An additional point that should not be overlooked is the fact that many patients with severe coronary artery disease are poor candidates for major cardiac surgery, where the stress of the surgery alone carries too much risk. In this country, these patients are managed with medications alone, and often despite optimal medical management are left with poorly controlled chest pain and a poor quality of life. The use of SCS should strongly be considered for these patients who are not candidates for major cardiac surgery, but would be candidates for the minor surgery that is involved in SCS implantation. In these patients, SCS may be the only option to provide significant improvement in cardiac blood flow, and therefore the only option to provide significant improvement in their quality of life.
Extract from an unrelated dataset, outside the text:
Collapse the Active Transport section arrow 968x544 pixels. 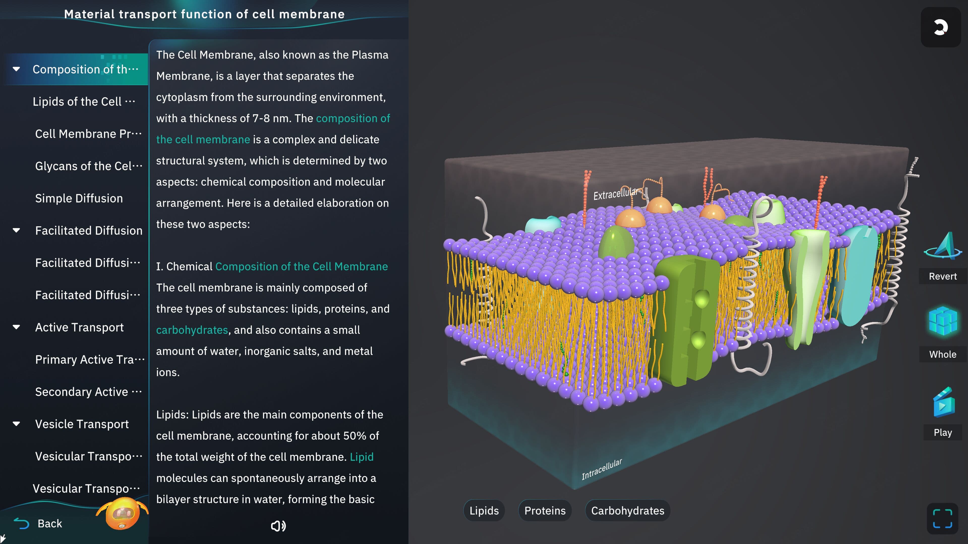16,327
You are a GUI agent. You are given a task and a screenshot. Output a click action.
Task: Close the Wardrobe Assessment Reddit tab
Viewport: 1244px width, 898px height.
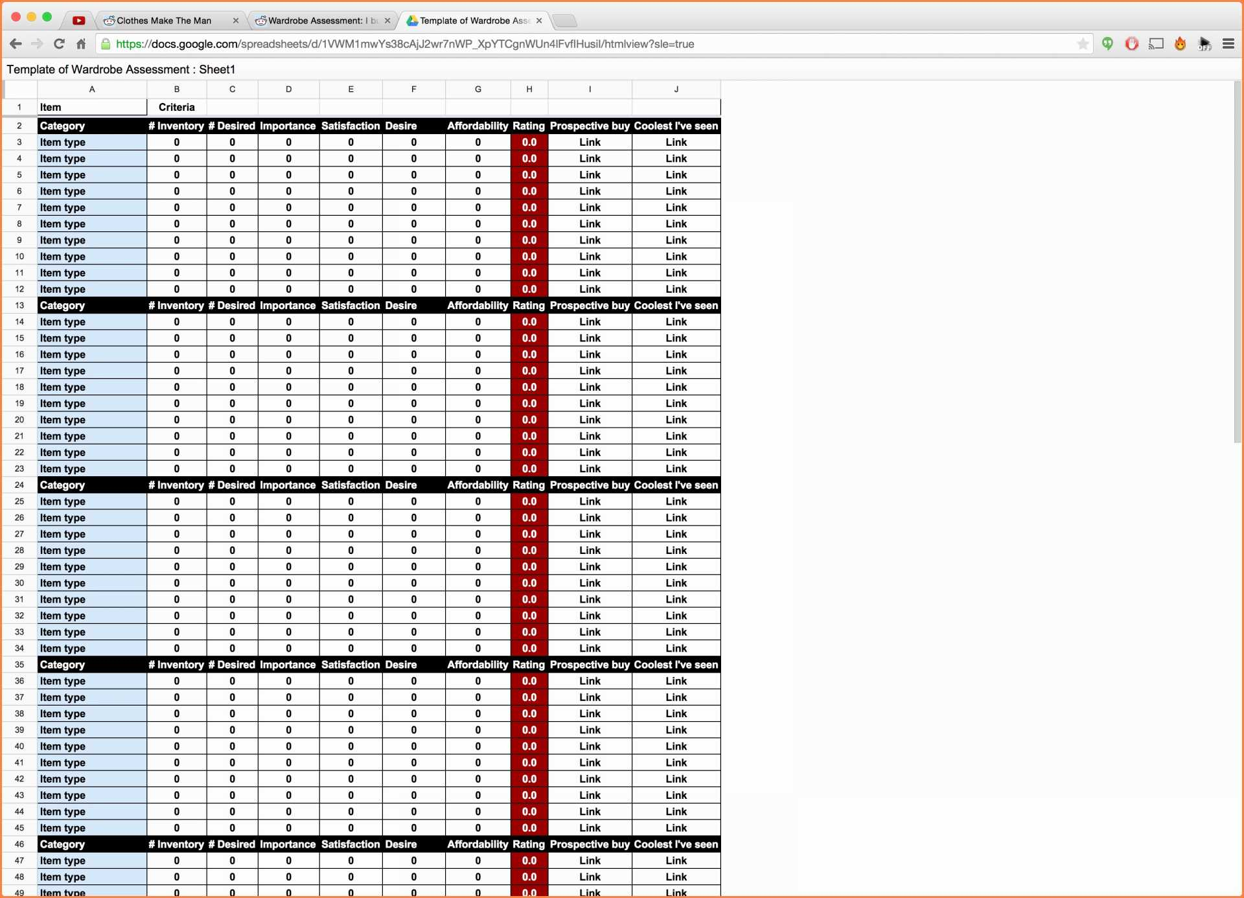[x=387, y=21]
After reading this you must be wondering why we are not using SCS for coronary artery induced chest pain in this country. At the minimum, why are American physicians essentially ignoring SCS as even an option in the treatment of these patients? I am not sure that there is a clear answer to that question. At the risk of sounding like a conspiracy theorist, I believe that political pressure may be playing a role. By invoking politics, I am not referring to Democrat versus Republican. The politics here involve the surgical and non-surgical Cardiologists who stand to lose a significant amount of their revenue if SCS use becomes widespread. Additionally, I believe that an even more powerful force at play is from the hospitals, which rely on the significant revenue in which cardiac procedures generate for them. Unfortunately, as with many things in our society, the financial incentives which benefit the few often trump the well being of the populace as a whole. Again, these statements are merely my opinion, and have not been substantiated in any way.
The conclusion that SCS is categorically a superior treatment for angina appears to be premature, but the studies discussed in this article certainly raise a strong and important argument. Ultimately, larger studies need to be explored to firmly establish the safety and efficacy of SCS for the use of coronary artery disease induced chest pain. However, the studies which have been published so far have shown that SCS provides similar results to the current standard of care, which are angioplasty with cardiac stenting, and CABG. Additionally, SCS is a treatment option which is significantly less invasive, therefore it gives patients that otherwise may not be heart surgery candidates a treatment option other than medication alone. I believe that the use of SCS for the treatment of angina in this country is inevitable. The reason I believe this is that in the end, the question cannot be ignored: if given the choice between major open heart surgery and minor SCS implantation surgery to treat angina, which would you choose?